2. Güney komşularımızla ilişkilerde neyi esas alacağız?
Her zaman vurguluyoruz. Emperyalizm çağında temel çelişki, ezen ve ezilen millet arasındadır. Bu, nesnel bir çelişki. Siz ne derseniz deyin, var.
Bu çelişkide kendi içinde bölünen millet, yenilir. Bu nedenle mezhepsel ayrımlar, her zaman emperyalizme fayda sağlar.

CUMHURİYETİN BÜYÜK ZAFERİ

Cumhuriyetin büyük zaferi tam da burada yatıyor. 1914’te başlayan ve 1923’te zafere ulaşan Kurtuluş Savaşı, Türk Milleti’ni tarih sahnesinde ezilen tüm uluslara örnek yapmıştır.
İşte bu yüzden Hindistan’dan Küba’ya, Çin’den Meksika’ya Atatürk heykelleri dikiliyor. Onlar emperyalizme karşı savaşta Türk Milleti’ni ve Cumhuriyet Devrimi’ni örnek aldı.

MEZHEP YERİNE MİLLET

Önceki günlerde Irak televizyonları Türkiye Temsilcisi sayın Cevat Gök Ulusal Kanal’da belirtti. Irak da bugün Atatürk’ü arıyor.
Cumhuriyet’in bize verdiği büyük ders budur. Farklı din, mezhep ya da etnik kökenlere sahip insanları birleştiren yer, millettir.
Türkiyemizde Türk Milletidir. Birinci sorunun yanıtı budur.
Türk de, Boşnak da, Kürt de, Laz da biziz, Alevi de, Sünni de, Hristiyan da, dinsiz de biziz; hepimiz Türk Milletiyiz.
ABD’ye karşı bağımsızlık mücadelesi, onun iç terör örgütlerine karşı mücadele, iç bölünme kışkırtmalarına karşı birleşme mücadelesi, Türk Milletinin bayrağı altında verildi, verilecek.
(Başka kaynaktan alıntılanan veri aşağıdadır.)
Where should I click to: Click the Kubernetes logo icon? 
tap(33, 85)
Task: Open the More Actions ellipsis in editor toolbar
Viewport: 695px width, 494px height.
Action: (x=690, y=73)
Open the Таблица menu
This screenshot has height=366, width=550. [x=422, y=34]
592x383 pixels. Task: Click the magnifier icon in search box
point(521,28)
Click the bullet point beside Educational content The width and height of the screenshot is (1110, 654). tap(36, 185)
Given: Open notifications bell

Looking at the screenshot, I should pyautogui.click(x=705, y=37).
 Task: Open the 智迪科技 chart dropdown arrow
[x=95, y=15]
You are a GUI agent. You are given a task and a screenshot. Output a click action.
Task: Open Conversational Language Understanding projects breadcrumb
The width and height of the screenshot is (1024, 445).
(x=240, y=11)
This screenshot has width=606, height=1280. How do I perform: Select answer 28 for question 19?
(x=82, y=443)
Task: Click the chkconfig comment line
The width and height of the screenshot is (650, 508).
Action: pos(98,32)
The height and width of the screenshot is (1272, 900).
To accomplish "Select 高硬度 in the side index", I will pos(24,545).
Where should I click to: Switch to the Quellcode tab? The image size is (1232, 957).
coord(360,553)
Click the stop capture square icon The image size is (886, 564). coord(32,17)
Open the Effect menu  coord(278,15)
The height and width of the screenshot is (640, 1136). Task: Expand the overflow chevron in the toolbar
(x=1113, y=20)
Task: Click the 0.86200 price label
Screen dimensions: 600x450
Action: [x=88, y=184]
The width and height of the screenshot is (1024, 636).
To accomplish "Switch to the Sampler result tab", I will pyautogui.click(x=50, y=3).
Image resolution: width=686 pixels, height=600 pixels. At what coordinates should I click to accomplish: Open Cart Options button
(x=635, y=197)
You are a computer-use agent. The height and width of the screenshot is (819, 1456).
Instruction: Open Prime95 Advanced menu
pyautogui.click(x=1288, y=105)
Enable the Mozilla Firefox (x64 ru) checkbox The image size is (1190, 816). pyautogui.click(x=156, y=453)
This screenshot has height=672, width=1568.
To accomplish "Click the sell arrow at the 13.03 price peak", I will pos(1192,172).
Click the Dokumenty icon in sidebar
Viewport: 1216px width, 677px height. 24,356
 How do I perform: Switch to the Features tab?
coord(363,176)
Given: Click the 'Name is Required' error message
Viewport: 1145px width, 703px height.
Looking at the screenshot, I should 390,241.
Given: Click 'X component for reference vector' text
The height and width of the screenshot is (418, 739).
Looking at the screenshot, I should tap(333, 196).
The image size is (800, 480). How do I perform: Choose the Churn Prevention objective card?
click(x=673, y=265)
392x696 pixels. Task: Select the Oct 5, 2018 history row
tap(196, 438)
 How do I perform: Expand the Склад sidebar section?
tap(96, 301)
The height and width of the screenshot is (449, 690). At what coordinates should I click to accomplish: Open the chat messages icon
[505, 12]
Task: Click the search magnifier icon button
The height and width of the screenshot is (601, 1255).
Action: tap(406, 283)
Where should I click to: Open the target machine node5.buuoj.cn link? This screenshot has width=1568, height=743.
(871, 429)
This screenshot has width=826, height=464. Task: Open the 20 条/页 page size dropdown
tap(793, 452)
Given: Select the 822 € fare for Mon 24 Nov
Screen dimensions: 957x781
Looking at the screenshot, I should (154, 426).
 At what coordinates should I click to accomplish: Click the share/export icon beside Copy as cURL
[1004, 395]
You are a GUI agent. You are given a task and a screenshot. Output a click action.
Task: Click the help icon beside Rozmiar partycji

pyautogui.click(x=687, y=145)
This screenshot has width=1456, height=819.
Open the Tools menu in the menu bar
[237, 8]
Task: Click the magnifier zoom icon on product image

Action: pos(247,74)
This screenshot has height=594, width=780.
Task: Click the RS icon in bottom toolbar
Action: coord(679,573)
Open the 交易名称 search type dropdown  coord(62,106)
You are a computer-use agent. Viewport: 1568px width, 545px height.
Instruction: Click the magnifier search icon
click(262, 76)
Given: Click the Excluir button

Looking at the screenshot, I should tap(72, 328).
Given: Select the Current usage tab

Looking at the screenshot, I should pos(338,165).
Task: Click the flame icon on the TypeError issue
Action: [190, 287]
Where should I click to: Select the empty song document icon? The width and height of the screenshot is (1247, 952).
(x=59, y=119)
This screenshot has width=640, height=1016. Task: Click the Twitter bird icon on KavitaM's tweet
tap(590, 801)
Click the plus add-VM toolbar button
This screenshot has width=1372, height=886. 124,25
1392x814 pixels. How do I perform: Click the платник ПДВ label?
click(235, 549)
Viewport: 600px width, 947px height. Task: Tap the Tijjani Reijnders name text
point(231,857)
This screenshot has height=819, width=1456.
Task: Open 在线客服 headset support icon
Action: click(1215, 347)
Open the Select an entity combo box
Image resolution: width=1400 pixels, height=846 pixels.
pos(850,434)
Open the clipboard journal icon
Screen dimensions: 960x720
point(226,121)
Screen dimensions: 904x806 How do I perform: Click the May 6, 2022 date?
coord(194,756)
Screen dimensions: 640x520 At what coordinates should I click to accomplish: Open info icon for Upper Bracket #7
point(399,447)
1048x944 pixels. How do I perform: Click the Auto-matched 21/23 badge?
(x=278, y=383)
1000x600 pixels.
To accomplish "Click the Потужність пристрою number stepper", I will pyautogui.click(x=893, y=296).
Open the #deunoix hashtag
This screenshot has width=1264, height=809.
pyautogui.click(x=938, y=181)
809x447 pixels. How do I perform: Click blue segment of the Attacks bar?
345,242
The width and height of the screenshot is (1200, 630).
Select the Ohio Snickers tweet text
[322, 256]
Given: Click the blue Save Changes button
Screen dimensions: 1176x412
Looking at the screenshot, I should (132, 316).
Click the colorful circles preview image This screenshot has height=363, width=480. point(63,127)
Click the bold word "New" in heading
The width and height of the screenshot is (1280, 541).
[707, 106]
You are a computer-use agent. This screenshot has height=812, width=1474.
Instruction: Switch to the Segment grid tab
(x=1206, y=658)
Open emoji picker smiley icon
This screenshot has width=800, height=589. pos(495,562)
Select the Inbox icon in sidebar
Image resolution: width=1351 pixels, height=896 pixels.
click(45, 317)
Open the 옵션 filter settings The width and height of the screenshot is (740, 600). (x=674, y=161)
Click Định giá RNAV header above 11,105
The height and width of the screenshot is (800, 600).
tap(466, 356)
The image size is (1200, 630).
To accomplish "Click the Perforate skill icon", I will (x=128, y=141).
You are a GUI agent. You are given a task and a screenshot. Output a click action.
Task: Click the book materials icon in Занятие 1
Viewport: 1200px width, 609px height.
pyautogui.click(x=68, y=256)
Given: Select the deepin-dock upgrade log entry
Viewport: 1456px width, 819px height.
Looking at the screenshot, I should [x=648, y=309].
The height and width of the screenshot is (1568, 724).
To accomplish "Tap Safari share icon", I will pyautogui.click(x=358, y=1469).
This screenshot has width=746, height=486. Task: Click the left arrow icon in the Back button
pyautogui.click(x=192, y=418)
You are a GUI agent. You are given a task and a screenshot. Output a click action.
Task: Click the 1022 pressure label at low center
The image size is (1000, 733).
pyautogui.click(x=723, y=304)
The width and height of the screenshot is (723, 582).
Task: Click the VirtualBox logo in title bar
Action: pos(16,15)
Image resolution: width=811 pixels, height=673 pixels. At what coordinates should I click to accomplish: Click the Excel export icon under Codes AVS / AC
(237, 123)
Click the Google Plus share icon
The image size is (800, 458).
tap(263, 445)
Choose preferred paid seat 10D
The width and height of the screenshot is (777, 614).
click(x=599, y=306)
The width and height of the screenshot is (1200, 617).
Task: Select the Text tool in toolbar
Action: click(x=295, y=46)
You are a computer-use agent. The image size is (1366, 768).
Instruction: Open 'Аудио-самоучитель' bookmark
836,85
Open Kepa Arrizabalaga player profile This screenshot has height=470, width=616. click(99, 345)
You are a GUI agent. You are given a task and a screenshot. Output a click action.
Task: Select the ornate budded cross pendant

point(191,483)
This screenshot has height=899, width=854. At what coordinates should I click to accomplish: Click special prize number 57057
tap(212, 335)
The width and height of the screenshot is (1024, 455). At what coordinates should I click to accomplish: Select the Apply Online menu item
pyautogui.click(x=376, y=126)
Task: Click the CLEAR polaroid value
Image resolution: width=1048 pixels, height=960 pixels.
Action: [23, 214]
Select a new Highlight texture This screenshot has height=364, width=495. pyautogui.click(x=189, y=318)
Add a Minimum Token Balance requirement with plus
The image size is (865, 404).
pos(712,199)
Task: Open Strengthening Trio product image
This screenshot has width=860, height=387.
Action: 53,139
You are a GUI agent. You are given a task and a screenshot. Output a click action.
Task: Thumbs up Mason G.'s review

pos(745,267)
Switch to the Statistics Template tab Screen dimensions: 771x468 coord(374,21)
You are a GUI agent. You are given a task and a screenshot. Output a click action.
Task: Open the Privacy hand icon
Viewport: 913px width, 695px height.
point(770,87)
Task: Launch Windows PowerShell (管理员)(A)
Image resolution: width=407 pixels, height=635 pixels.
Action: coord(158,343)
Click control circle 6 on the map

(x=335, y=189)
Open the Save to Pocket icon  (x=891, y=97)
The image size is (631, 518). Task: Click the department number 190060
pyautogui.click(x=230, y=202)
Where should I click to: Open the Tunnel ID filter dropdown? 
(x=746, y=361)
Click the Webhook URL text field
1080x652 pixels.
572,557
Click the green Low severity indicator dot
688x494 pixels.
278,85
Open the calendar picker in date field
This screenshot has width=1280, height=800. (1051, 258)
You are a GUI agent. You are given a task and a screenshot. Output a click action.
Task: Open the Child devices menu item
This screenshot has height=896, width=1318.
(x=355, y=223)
TOPRAK BÜTÜNLÜĞÜ VE MİLLİ BİRLİK

Yerimiz dar, ama önümüzdeki haftalarda ele alacağız. Komşuların toprak bütünlüğü, doğru ama eksik bir taleptir.
Mezhepsel bölünmenin, Amerikan planlarındaki işlevini de işleyeceğiz.
Güneyde sadece Suriye ve Irak halkını görüyoruz
Cumhuriyetin bize bıraktığı mirasla Türk Milleti olarak sınırımızın güneyinde kimsenin mezhebine ya da etnik kimliğine bakmıyoruz.
Güneyimizde sadece Irak ve Suriye halkını görüyoruz. İkinci sorunun yanıtı budur.
Türk Milleti’ne dayanan, onun birliğini savunan dış politika, komşularda da millete dayanmak zorundadır.

TÜRK MİLLETİNİN ÖNCÜLÜK GÖREVİ

Türkiye’nin milli dış politikasının esası, komşu halklarımızı milli temelde birleştirmektir.
Irak ve Suriye politikalarımızda bunun somut uygulamalarını önümüzdeki haftalarda tartışacağız.
Cumhuriyet Devrimi Türk Milleti’ne coğrafyamızda öncülük görevini miras bırakmıştır. Görevimizi yerine getireceğiz.